Question

A certain quantity of HI was placed in a 1.00 L container, when equilibrium is reached [I2]=1.8 and kc= 6., what was the original number of moles of Hi placed in the reaction flask?

***please show all work... i want to understand how to do it

Answer 1

The equilibrium can be represented as

2 HI <=====> H₂ + I₂

The equilibrium constant for the reaction is given as

K_c = [H₂][I₂]/[HI]² = 6 where the square braces denoted molar concentrations.

Set up the ICE chart. Let us start with a moles of HI and let x moles of HI be converted to H₂ and I₂ at equilibrium. Since the volume of the reaction vessel is 1.00 L, we can replace the molar concentrations by the number of moles (since molar concentration = number of moles/volume of container).

2 HI <=======> H₂ + I₂

initial                                                    a                         0      0

change                                               -2x                     +x    +x

equilibrium                                      a – 2x                      x      x

Why we have the change in number of moles of HI as -2x? Since we have x moles each of H₂ and I₂ forming, we employ the stoichiometric equation to find out that the change in number of moles of HI is -2x.

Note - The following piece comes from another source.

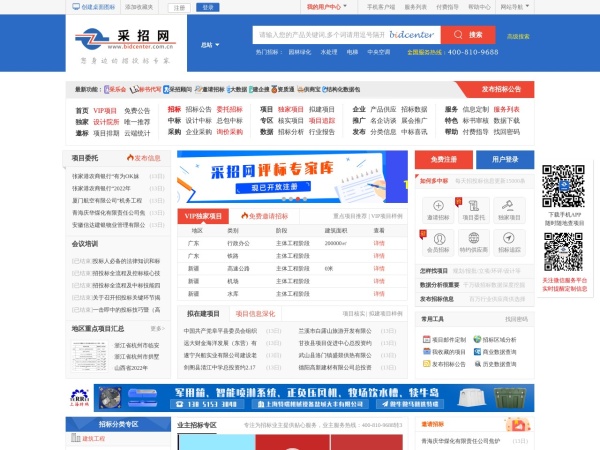Expand the 总站 region dropdown
Image resolution: width=600 pixels, height=450 pixels.
(209, 45)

As per the problem, [H₂] = [I₂] = (x mole)/(1.00 L)

Therefore,

(x mole/1.00 L) = 1.8 M = 1.8 mole/L

===> x = 1.8

Therefore, [H₂] = [I₂] = (1.8 mole)/(1.00 L) = 1.8 M.

Plug in the expression for K_c and obtain

6 = (1.8)*(1.8)/(a – 2*1.8)²

===> 6 = 3.24/(a – 3.6)²

===> (a – 3.6)² = 3.24/6.00 = 0.54

Take positive square root on both sides,

a – 3.6 = 0.7348

===> a = 3.6 + 0.7348 = 4.3348 ≈ 4.3

The original concentration of HI is 4.3 mol/L; therefore, the original number of moles of HI is (4.3 mol/L)*(1.00 L) = 4.3 moles (ans).